# Night of the Demons released tomorrow!



## Sinister (Apr 18, 2004)

August 24, 2004 finally we see the release of the long awaited, UNCUT WIDESCREEN VERSION of the 80's Horror classic, *Night of the Demons.* Not sure about all the extras, it'll probably be the usual interviews and such. Just found this out on Amazon via _Creature Corner._ Also to be released on this day will be *The Night Stalker/ The Night Strangler* plus the Rod Serling classic *Night Gallery* (Oh Portafoy!  ) The Complete First Season. Now, if they would also release the second part to *Night of the Demons, * and the quadrilogy of *Subspecies, * this would be one happy fellow reporting this good news. But, I'll take what I can get until that day comes.


----------



## dougspaulding (May 22, 2004)

Classic? "Night of the Demons" was dumb! But "Kolchak"? That's another story. "Night Stalker" was one of my favourite horror series growing up, as was the brilliant but short lived (isn't that the way it always is?) "American Gothic", perhaps the finest horror series. Hope it'll see DVD soon. 

Word of mouth has it that Universal is giving Mr Serling's "Night Gallery" a rather shoddy treatment for DVD release - no extras, not even cleaned up. Disappointing, Portafoy.
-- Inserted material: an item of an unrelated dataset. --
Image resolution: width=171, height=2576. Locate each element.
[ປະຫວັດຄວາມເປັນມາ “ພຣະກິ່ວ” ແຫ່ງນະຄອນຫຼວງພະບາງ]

Disappointing indeed.


----------



## Sinister (Apr 18, 2004)

The above derogatory statement about *Night of the Demons* made by someone who adores insomnia cures like *The Haunting* and *The Changeling.*

Yeah, I wasn't too awfully surprised that "Gallery" wasn't re-masterd or cleaned up. For some reason, studio execs think that fans of any classic show or movie series, should be thankful we're getting anything at all. I never have been able to understand this somewhat cavalier attitude toward the money paying public who pays these assholes salaries. As with the *Friday the 13th* box set, it's a big letdown for fans who have waited so long, for so much, but finally get so little. ****ing jerks.


----------



## Zombie-F (Apr 12, 2004)

Sinister said:


> As with the *Friday the 13th* box set, it's a big letdown for fans who have waited so long, for so much, but finally get so little. ****ing jerks.


And that is why I'll stick with my bare-bones discs. It's not worth it for me to drop that kind of money when I already have the movies and the "extras" don't pique my interest in the slightest.

As for Night Gallery, I never "got" that show. It was like Twilight Zone, only with less-than-stellar writing, and it's just way too "late 60's" for my tastes. To me Serling's best work was already behind him, and this was his way of droning on beyond his useful years. Just my opinion though.


----------



## 967-Evil (Aug 22, 2004)

Forshame... I've never seen Night of the Demons. I went to rent it at Blockbuster a while back, but for some reason it was as much as a new release to rent? I'll probably pick it up if I see it. As far as Special Features go, i'm a total sucker. I picked up the New Predator SE, even though I already own the bare-bones edition.


----------